Forward Looking Statements
ADVENTRX cautions you that statements included in this press release that
are not a description of historical facts are forward-looking statements that are
based on ADVENTRX's current expectations and assumptions. Such forward-looking statements
include, but are not limited to, statements regarding regulatory approval of Exelbine
based on the 505(b)(2) NDA accepted for filing, working with the FDA in the regulatory
review process and the bioequivalence of Exelbine and Navelbine.
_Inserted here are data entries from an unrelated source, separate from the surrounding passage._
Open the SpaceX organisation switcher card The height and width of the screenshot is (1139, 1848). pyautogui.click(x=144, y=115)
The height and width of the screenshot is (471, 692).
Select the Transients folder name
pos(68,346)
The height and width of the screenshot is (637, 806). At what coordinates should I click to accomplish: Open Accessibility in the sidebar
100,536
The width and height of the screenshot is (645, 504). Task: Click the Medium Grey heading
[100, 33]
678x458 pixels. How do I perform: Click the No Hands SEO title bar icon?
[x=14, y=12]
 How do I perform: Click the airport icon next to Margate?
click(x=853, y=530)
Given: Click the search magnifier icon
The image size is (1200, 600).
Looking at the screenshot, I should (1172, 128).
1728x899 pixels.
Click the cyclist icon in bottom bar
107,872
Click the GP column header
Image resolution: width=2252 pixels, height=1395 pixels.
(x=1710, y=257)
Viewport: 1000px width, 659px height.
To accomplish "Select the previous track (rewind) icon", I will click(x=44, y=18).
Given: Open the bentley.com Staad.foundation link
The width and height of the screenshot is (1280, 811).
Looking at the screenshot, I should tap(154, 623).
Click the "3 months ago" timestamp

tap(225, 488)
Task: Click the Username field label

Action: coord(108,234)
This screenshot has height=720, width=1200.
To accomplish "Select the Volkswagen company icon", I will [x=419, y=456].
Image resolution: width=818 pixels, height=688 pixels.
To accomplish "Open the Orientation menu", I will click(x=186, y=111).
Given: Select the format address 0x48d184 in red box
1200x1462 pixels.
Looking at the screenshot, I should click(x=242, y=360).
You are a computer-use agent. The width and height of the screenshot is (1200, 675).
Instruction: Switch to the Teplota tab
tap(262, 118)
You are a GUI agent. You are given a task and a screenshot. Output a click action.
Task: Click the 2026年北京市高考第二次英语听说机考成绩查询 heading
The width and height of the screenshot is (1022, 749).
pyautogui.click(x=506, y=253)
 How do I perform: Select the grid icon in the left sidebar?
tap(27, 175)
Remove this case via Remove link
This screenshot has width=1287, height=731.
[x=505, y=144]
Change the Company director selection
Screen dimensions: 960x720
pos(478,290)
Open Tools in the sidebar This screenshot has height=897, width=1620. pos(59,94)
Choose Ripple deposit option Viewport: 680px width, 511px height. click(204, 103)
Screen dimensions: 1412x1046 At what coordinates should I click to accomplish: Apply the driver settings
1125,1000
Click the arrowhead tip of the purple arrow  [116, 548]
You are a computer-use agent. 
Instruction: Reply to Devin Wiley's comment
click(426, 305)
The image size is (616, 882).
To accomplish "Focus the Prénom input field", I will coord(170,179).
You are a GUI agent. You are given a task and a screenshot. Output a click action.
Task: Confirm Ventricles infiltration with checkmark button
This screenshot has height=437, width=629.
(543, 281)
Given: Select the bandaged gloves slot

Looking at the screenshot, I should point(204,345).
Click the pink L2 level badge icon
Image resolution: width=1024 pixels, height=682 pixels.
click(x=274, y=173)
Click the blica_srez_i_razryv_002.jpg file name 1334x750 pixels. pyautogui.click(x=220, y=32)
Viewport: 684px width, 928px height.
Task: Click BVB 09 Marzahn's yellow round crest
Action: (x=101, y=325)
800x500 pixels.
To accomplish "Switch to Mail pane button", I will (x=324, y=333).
Actual events or
results may differ materially from those expressed or implied by the forward-looking
statements in this press release due to a number of risks and uncertainties, including,
without limitation: the risk that ADVENTRX does not receive FDA approval of Exelbine
on a timely basis, or at all; the potential for the FDA to determine that the bioequivalence
data and other information included in the Exelbine NDA does not adequately support
bioequivalence with Navelbine, including as a result of performing pharmacokinetic
equivalence analyses based on a patient population other than the population on
which ADVENTRX based its analysis; the potential that changes made in transferring
the manufacturing process for Exelbine may result in a lack of comparability between
the commercial product and the material used in the bioequivalence trial; the risk
that results of future stability testing on samples of Exelbine do not support comparability
between ADVENTRX's prior and intended commercial manufacturing sites or a commercially-viable
expiration dating period; the potential for the FDA to impose other requirements
to be completed before or after approval of the Exelbine NDA, including that the
FDA may require ADVENTRX to perform additional nonclinical, bioequivalence or clinical
studies; ADVENTRX's reliance on third parties to assist with its bioequivalence
trials, regulatory submissions, manufacturing and other important aspects of the
Exelbine development program, and the risk that FDA approval may be delayed if their
performance is found to have been substandard; the risk that any patent issued to
ADVENTRX may not provide sufficient protection and market exclusivity for Exelbine
and may be challenged, invalidated, infringed or circumvented by third parties,
including by ADVENTRX's competitors; ADVENTRX's dependence on the success of Exelbine
as its first product candidate to be submitted for regulatory approval; the potential
that ADVENTRX may require substantial additional funding in order to obtain FDA
approval for and commercialize Exelbine, and the risk that ADVENTRX may not be able
to raise sufficient capital when needed, or at all; the potential for ADVENTRX to
enter into a commercial partnership or other strategic transaction relating to Exelbine
and that such partnership or transaction may not succeed in commercializing Exelbine;
and other risks and uncertainties more fully described in ADVENTRX's press releases
and periodic filings with the Securities and Exchange Commission. ADVENTRX's public
filings with the Securities and Exchange Commission are available at www.sec.gov.
You are cautioned not to place undue reliance on forward-looking statements,
which speak only as of the date when made. ADVENTRX does not intend to revise or
update any forward-looking statement set forth in this press release to reflect
events or circumstances arising after the date hereof, except as may be required
by law.
SOURCE  ADVENTRX Pharmaceuticals, Inc.